His extensive microbiologic workup included a tracheal aspirate specimen sent for acid-fast bacilli (AFB) culture on HD9, prior to transplant, with an auramine-rhodamine stain performed that resulted as negative. A bronchoalveolar lavage (BAL) specimen from HD10 was also stain-negative, but a second BAL specimen collected on HD14 was found to be positive for AFB by auramine-rhodamine staining. Nucleic acid amplification testing from the positive BAL specimen was negative for M. tuberculosis (MTB) complex (Xpert MTB/Rif, Cepheid, Sunnyvale, CA), and empiric therapy for NTM was initiated with azithromycin, meropenem, and amikacin on the date of transplant while awaiting species identification. Minocycline was also initiated for a positive BAL culture for Stenotrophomonas maltophilia. AFB and bacterial cultures from the OR at the time of transplant were positive for rare AFB and grew Acinetobacter baumannii from the donor lung BAL bacterial culture.

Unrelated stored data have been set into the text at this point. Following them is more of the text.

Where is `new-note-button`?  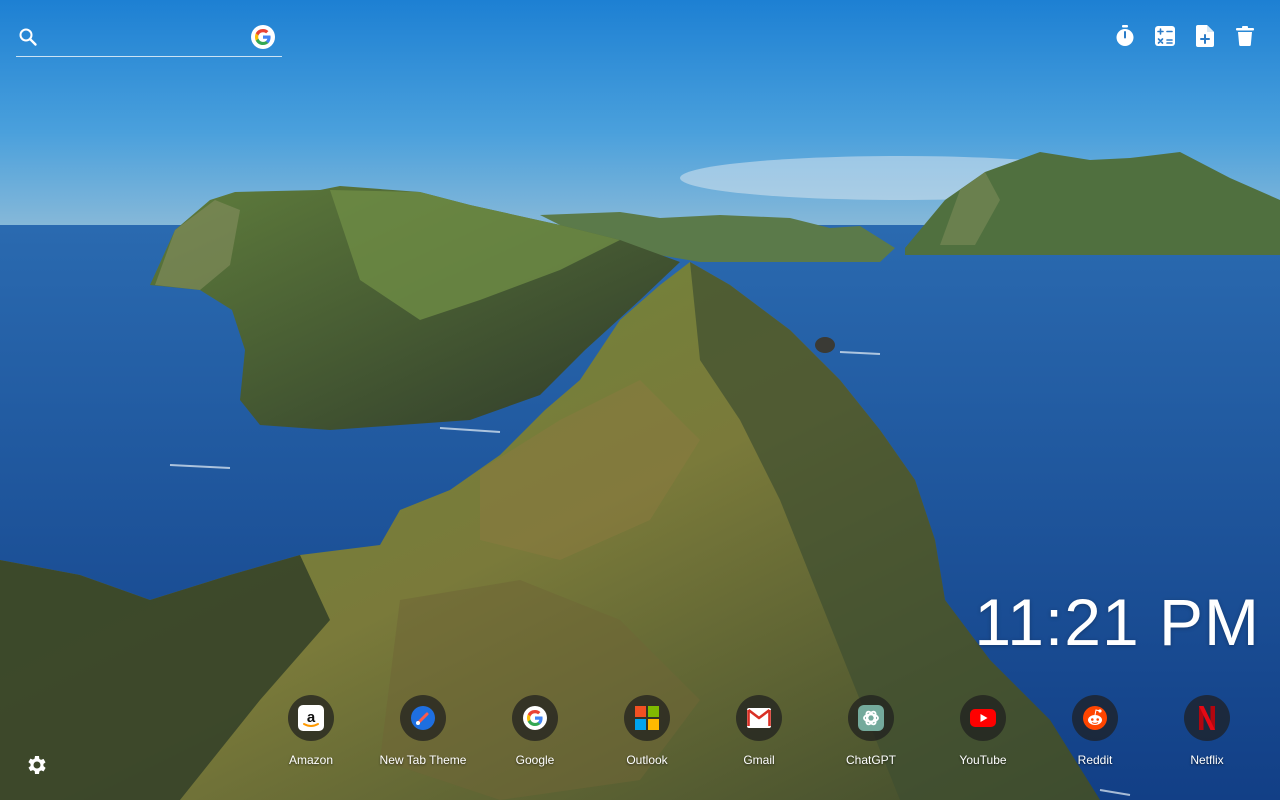 new-note-button is located at coordinates (1205, 36).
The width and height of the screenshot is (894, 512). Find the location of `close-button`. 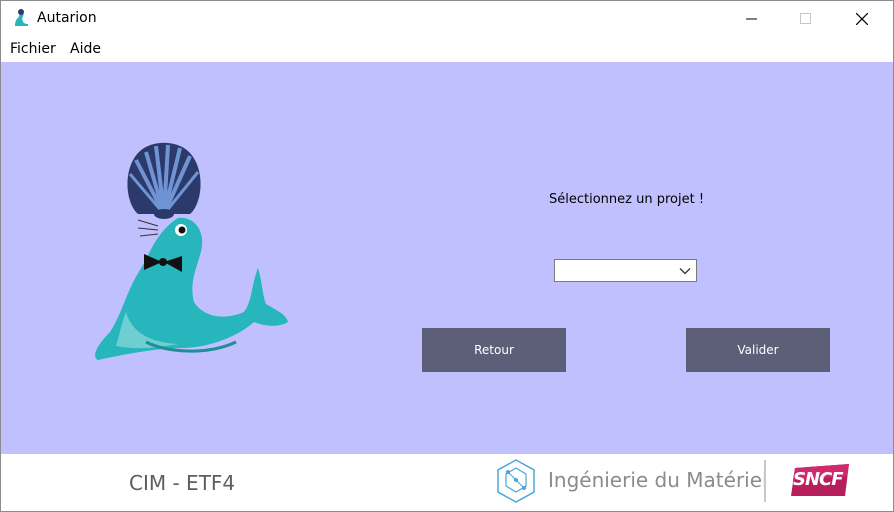

close-button is located at coordinates (862, 19).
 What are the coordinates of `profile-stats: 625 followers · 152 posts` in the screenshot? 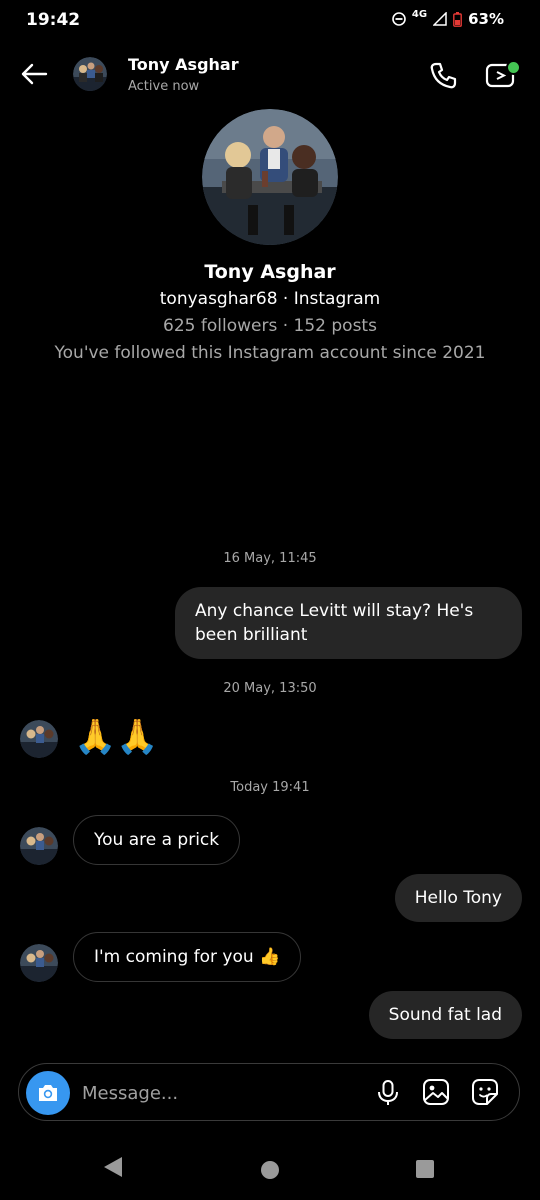 It's located at (270, 326).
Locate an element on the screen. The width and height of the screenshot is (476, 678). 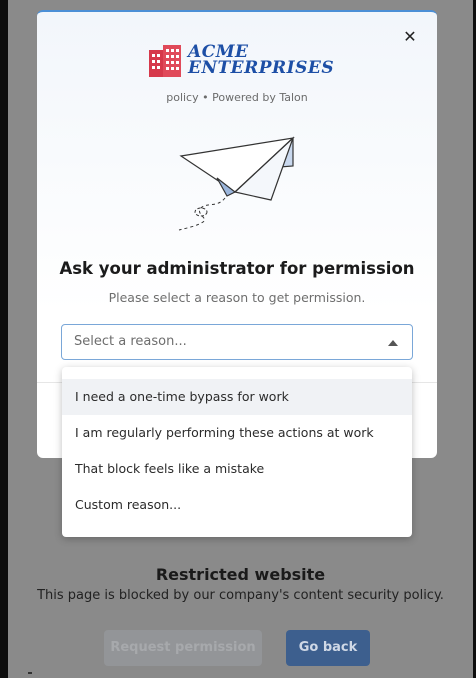
restricted-title: Restricted website is located at coordinates (240, 574).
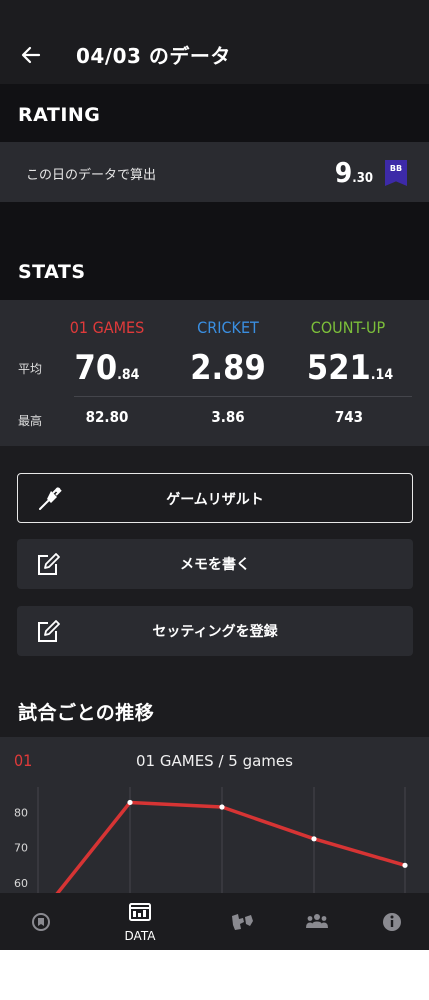 This screenshot has height=1000, width=429. What do you see at coordinates (21, 848) in the screenshot?
I see `chart-y-tick-label: 70` at bounding box center [21, 848].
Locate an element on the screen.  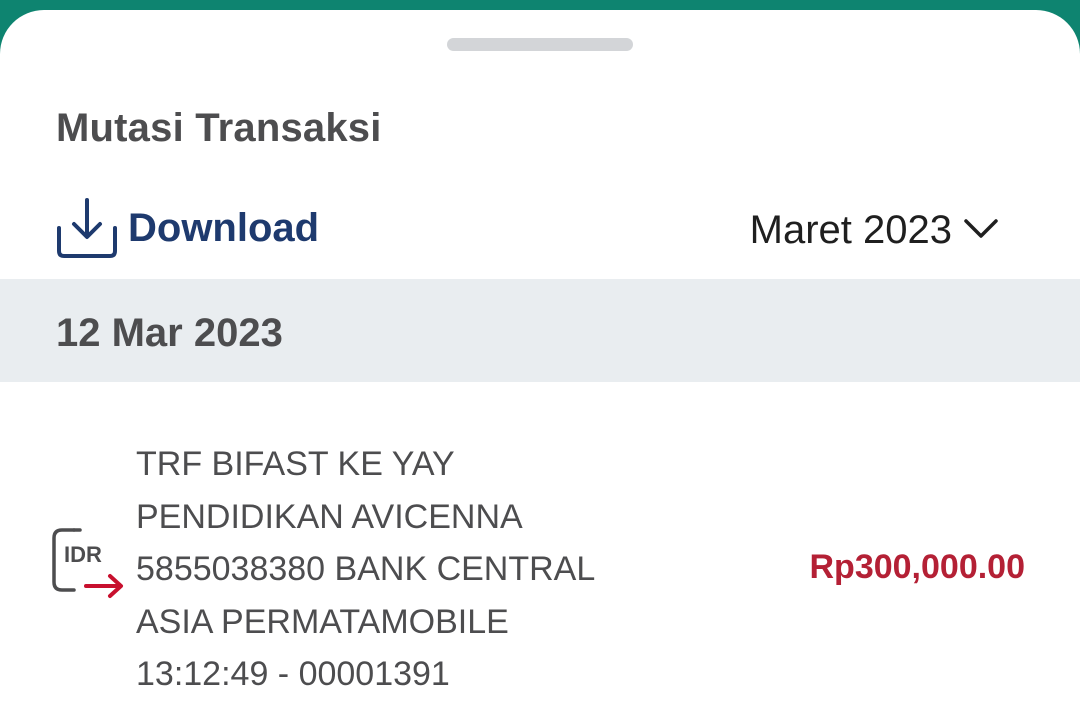
drag-handle is located at coordinates (540, 44).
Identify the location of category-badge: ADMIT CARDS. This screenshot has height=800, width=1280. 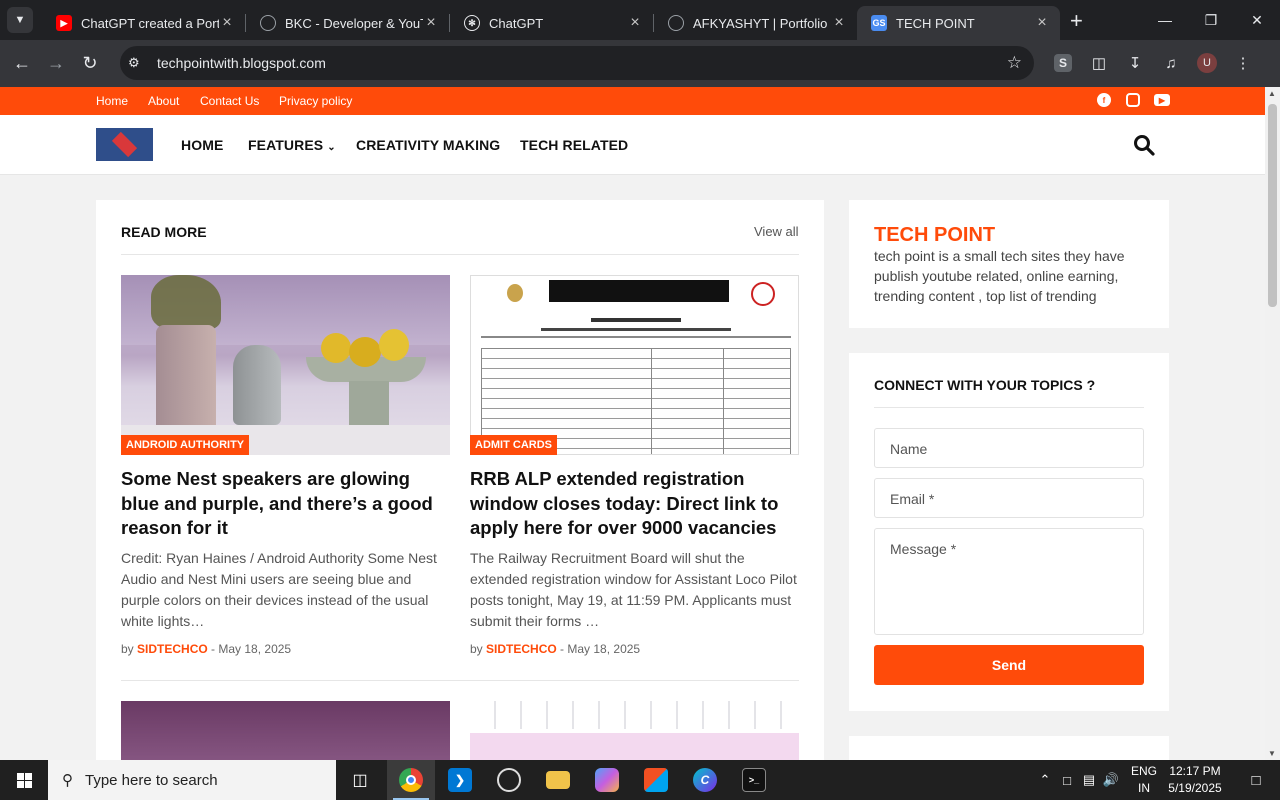
(514, 445).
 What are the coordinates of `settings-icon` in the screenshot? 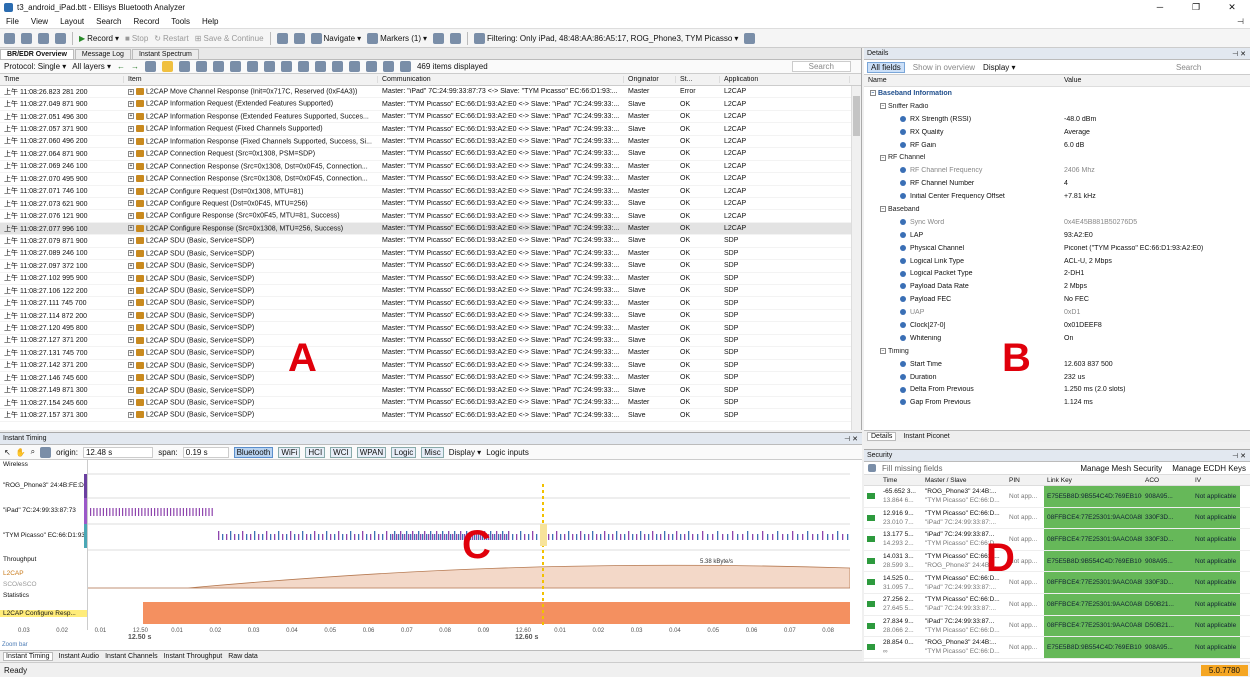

Growth was detected in broth culture (BACTEC MGIT 960 system with modified Middlebrook 7H9 broth, BD Biosciences, Sparks, MD) from the initial BAL specimen (HD10 to HD14) but there was insufficient biomass for identification by Matrix-Assisted Laser Desorption Ionization-Time of Flight Mass Spectrometry (MALDI-TOF MS, Bruker Daltonics, Billerica, MA). The liquid broth culture from the initial tracheal aspirate specimen (HD9) flagged positive for a micro-precipitate and was subcultured onto Middlebrook 7H10 medium on HD16 and was found to be positive on HD22 with MALDI-TOF identification as M. kumamotonensis using the Bruker Mycobacteria database.
The initial BAL specimen (HD10) was confirmed as M. kumamotonensis by hsp65 gene amplification and sequencing of the 441 base-pair fragment with alignment to known sequences in GenBank (https://www.ncbi.nlm.nih.gov/genbank/) on HD30 and 16S rRNA gene amplification was also performed and aligned to known sequences in GenBank for further confirmation (Fig. 2). Phylogenetic trees were generated from alignment results using Lasergene MegAlign Pro software from DNASTAR, Inc. (DNASTAR, Madison, WI USA). Antimicrobial susceptibility testing was performed at National Jewish Medical Center (Denver, CO), with the following results: Rifabutin (S), Moxifloxacin (R), Amikacin (I), Linezolid (R), Ciprofloxacin (R), Streptomycin (NI), Clarithromycin (S), Rifampin (R), Ethambutol (NI); Rif + Etham (NE), Rifampin combo (TI), Ethambutol combo (TS); Doxycycline (R), Trimethoprim-sulbactam (S), Clofazimine (NI), Minocycline (R) (S = susceptible, R = resistant, NI = no interpretation, NE = no effect, TI = tentative intermediate, TS = tentative susceptible). The patient’s initial therapy was oral azithromycin, ethambutol and intravenous amikacin based on the organism identification. Once susceptibility results were available, therapy was modified to ethambutol, azithromycin, and rifabutin for 6 months from first negative AFB culture. The patient continued to tolerate the regimen well with no adverse effects, aside from possible renal toxicity detected via changes in creatinine clearance, which was addressed by subsequent reductions in the weekly ethambutol dosage. The patient underwent dose adjustment of the tacrolimus used in his immunosuppression regimen once initiated on rifabutin.
Subsequent AFB cultures collected on HD15, HD18 and HD21 (post-transplant) were also found to be positive for M. kumamotonensis by MALDI-TOF. Subsequent AFB specimens from HD32, HD38, HD45, HD58 and HD73 were found to be negative for AFB.